Hello, hello, gxldencrxwns here for a review. Overall I don't have much to say about this because of its length, but I'll try my best. What really did knock me off though was the first line. "Barren winter trees" is pretty odd since it's April. They might look like that in early March/late February, but not April. I don't know, maybe it's like that where you live, it just sounded weird to me. The line, "Branches reaching up," makes me feel that winter has just ended and the trees are getting their leaves back and getting stronger again., moving into Spring. Despite the three lines, you managed to make a small little representation in my mind of what the scene looks like. Keep writing!~gxldencrxwns
Hey!So its small and pretty witch are to awesome things but I feel like you could do more with Branches reaching up.Just saying.Hope I was able to help, take care
Hi there! Here for a quick review Overall, I enjoyed this piece. There's a solid kind of simplicity and beauty to it. Can haikus about nature be predictable? Of course. But the poetry reader needs a simple, refreshing, to the point piece here and there to refresh the palette. I think this poem flows nicely and is refreshing. Good job!

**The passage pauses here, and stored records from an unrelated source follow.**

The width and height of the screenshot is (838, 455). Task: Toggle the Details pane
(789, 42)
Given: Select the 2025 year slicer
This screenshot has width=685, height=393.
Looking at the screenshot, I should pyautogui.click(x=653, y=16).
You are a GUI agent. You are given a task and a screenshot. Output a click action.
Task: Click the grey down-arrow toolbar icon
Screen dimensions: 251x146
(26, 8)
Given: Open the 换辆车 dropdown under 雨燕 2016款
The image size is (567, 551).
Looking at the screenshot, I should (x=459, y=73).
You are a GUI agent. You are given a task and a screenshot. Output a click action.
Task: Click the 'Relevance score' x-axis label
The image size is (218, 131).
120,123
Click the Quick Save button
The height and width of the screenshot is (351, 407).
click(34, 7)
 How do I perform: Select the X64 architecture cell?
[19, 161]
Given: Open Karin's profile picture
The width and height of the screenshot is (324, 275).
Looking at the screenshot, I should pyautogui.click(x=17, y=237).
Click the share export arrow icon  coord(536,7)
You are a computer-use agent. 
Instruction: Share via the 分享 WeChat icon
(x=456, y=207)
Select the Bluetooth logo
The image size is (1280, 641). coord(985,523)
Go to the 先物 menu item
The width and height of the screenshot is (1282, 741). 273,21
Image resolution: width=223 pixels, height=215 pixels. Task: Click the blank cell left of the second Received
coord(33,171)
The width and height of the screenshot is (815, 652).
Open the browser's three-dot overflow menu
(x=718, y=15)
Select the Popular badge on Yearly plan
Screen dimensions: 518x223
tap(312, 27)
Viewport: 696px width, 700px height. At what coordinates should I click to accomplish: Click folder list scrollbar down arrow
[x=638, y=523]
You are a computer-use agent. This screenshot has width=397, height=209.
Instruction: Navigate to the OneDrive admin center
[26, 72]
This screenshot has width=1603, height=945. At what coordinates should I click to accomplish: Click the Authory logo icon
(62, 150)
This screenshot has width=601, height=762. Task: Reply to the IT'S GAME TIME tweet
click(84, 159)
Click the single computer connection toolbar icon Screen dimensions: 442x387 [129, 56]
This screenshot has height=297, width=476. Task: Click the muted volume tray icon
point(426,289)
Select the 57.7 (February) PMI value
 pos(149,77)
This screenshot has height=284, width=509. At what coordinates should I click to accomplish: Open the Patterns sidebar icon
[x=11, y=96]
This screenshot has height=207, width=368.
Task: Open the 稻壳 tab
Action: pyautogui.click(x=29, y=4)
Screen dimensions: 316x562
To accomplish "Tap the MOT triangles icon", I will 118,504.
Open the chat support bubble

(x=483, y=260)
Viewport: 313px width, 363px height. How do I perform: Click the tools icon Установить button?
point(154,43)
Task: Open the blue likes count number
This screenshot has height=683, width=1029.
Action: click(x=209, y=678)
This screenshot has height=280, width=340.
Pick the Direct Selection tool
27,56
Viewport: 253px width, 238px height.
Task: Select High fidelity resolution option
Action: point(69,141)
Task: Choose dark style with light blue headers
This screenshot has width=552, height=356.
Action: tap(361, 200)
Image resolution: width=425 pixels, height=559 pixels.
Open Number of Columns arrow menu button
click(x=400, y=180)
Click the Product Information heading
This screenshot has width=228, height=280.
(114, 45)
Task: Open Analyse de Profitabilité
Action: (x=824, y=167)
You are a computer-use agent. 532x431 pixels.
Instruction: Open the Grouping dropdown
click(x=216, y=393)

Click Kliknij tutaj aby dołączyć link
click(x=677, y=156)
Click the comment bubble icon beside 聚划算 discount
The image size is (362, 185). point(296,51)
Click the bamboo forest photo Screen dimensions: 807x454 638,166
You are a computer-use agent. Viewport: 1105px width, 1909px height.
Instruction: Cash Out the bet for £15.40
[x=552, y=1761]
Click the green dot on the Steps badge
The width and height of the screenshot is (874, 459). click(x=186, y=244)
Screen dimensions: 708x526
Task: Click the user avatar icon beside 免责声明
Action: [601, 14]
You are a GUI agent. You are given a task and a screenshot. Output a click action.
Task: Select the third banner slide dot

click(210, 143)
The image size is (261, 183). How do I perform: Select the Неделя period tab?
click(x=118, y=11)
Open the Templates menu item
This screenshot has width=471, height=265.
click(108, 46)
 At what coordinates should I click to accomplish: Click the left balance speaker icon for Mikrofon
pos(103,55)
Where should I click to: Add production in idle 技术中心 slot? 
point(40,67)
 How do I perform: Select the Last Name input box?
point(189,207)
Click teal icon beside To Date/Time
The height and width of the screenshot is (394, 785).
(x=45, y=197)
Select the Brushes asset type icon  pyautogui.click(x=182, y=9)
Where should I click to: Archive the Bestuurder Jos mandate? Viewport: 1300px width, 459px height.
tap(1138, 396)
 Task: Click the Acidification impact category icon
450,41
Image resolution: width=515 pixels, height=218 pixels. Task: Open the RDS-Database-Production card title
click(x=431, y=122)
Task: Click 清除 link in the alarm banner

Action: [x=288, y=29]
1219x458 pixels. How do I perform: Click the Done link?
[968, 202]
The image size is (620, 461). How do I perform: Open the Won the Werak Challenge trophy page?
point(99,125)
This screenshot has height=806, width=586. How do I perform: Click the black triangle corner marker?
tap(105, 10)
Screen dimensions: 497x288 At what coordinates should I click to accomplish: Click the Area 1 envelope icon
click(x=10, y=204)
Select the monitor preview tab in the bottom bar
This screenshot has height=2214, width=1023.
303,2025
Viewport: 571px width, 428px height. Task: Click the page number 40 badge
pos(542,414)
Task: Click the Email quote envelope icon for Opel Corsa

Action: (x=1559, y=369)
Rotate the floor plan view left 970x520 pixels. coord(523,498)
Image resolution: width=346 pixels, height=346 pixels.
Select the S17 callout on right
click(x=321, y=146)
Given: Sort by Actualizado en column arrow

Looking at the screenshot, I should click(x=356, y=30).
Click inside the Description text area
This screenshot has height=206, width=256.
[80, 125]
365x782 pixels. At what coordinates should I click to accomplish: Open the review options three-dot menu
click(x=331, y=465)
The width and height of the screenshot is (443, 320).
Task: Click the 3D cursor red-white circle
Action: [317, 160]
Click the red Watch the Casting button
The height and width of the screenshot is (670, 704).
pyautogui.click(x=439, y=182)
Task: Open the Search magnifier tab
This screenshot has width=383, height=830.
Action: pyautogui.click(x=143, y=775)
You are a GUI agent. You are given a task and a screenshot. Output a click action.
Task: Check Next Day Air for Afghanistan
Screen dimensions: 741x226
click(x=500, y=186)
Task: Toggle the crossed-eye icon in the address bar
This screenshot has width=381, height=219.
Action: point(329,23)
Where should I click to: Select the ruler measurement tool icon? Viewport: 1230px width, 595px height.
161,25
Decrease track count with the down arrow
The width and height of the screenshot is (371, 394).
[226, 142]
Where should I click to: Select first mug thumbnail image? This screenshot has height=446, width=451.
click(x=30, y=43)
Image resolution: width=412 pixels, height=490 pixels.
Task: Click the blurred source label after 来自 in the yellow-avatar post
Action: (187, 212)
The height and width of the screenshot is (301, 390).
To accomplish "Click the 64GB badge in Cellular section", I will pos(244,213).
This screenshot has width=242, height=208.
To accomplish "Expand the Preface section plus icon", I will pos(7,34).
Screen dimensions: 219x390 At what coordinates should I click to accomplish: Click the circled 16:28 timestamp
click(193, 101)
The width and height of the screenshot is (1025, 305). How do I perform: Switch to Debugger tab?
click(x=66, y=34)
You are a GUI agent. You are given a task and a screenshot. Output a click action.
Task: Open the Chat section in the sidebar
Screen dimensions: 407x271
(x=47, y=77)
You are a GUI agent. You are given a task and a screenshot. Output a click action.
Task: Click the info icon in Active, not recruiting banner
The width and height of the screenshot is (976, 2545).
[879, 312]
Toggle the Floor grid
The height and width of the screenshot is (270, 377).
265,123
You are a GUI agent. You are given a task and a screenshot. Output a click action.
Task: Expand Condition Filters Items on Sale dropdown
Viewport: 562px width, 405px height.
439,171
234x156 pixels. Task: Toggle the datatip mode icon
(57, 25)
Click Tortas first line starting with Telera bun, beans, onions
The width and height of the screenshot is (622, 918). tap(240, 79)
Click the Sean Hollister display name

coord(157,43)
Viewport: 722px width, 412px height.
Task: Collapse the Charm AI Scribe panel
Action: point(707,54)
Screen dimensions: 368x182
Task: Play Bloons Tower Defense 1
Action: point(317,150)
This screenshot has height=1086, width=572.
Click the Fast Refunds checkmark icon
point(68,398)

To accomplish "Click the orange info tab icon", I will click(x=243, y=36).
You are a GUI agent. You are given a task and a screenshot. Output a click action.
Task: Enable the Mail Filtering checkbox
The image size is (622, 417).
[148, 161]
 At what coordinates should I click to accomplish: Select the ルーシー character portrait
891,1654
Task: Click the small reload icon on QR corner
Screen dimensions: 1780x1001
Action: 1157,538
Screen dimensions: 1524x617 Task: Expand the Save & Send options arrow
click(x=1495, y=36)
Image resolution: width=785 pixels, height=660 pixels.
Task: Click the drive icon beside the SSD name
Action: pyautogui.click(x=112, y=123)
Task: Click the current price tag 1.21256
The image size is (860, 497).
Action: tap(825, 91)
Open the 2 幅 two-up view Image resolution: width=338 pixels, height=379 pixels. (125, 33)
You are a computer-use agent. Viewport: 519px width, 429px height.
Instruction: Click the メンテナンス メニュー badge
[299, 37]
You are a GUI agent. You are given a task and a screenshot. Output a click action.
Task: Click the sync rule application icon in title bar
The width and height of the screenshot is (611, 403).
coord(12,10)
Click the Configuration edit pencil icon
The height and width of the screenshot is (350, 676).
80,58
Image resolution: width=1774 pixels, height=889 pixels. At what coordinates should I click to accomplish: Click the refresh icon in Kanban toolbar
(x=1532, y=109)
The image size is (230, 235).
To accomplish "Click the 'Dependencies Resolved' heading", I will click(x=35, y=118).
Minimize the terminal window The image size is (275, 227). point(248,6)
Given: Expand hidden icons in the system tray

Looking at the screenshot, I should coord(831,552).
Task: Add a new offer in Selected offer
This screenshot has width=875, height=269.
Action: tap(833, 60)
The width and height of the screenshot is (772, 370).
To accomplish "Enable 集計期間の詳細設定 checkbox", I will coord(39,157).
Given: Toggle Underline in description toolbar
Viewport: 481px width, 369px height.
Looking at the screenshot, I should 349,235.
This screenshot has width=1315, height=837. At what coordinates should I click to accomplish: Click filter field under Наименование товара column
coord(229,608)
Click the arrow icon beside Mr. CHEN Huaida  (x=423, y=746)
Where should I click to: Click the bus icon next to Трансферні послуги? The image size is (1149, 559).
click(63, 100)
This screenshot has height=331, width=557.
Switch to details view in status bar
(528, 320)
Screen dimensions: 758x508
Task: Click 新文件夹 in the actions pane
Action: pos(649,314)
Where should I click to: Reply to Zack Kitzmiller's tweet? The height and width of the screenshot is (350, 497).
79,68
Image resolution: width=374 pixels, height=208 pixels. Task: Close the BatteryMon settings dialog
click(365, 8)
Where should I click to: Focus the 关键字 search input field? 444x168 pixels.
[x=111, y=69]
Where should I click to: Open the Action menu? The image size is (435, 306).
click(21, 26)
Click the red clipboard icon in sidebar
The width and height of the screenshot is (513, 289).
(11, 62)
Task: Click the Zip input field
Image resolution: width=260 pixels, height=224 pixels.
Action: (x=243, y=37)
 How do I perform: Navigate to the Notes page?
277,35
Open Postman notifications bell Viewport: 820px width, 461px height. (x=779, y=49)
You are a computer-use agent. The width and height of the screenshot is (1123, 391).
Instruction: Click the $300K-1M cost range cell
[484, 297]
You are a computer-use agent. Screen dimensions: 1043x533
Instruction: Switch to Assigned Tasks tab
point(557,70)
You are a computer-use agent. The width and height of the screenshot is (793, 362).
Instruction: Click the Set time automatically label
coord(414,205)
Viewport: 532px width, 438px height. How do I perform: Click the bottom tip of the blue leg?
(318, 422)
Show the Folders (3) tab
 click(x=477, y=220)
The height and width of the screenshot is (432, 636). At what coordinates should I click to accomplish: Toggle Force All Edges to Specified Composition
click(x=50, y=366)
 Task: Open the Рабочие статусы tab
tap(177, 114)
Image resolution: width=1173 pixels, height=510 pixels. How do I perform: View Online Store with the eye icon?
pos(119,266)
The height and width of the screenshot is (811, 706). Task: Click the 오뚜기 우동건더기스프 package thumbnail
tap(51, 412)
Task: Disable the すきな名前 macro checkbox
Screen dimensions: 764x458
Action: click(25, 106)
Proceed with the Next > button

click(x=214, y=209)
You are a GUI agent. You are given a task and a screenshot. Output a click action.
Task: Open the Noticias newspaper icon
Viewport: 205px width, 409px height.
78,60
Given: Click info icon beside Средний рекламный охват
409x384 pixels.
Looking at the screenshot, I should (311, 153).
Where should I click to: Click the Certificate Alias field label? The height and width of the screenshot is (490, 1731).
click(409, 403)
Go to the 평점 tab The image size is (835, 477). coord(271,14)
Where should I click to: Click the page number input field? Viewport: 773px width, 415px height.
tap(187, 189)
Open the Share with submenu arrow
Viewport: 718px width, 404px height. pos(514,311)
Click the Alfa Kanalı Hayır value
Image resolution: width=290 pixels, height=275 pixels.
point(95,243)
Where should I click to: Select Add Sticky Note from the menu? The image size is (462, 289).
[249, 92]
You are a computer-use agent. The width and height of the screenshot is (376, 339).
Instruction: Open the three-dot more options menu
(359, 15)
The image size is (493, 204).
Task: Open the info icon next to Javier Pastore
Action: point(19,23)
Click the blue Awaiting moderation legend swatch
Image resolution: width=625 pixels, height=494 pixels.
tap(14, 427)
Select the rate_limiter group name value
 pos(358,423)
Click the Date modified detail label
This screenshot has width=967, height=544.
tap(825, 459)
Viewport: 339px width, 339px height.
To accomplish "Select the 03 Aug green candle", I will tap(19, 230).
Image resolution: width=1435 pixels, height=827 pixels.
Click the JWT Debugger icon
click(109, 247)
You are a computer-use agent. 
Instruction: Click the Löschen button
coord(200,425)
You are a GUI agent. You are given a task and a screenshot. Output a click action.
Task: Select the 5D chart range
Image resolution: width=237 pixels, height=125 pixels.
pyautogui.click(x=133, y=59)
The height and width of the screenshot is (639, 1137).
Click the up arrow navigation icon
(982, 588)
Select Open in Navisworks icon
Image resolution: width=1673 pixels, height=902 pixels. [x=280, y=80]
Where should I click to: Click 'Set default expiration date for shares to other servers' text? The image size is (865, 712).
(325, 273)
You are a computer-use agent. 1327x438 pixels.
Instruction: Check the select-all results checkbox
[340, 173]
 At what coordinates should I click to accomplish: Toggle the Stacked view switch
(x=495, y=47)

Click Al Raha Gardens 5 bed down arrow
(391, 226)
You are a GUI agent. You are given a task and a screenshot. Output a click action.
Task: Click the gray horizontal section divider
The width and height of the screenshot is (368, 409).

This is Nikayla here back for another review! So I'm quite certain that this isn't a fanfiction based on your genres, so I don't have to worry about that aspect this time around. An overall opinion of this poem that I hold is that it's pretty standard for a directly-nature haiku, but it's effective. Just because something has been done before doesn't mean it can't be done again in a different manner. The main problem that I have with this poem is that there's nothing particularly provocative about the images that you use. 'Barren winter trees' is an odd way to describe them, though it tells us the condition of the trees, there's also the word 'winter' that threw me off, because April isn't winter...in any place in the world? I could be wrong, though, but the title with 'early April' and 'barren winter trees' is a little contradictory, as I see it now. I understand that you're attempting to create this image of winter still crawling into spring, though I want to see it done in more inventive ways. Do this in a way that gives the reader a new way of thinking about it. The last line isn't particularly strong and does worse than the rest of the poem at building the atmosphere, which is actually nice in the first two lines. Try and play around with the wording of the last line, because in the state it's in now, it doesn't leave much of an impact and there's nothing about it that makes the reader think further than just the surface. It's effective in being a nature poem, but there's nothing quite spectacular about it that makes it stronger than other nature poems of the same essence. If you have any questions, don't be afraid to ask! I hope I helped and have a great day.
Hi. this is kman134. I'm here to review your work.i like Haiku. it is one of the most transpiring forms of Japanese poetry. the way it's structured is more unique that western poetry, starting with five syllables, then seven syllables, and then five again.the way this poem evokes natures gives off a sense of serenity, despite how short it was. the description gave such a visual that shows the environment you are displaying. it reminds of the poem Tree by Joyce Kilmer.The only complaint was that it isn't long as some haiku's are much longer, yet still follows the system.Anyways, this was a nice work. i hop to read more.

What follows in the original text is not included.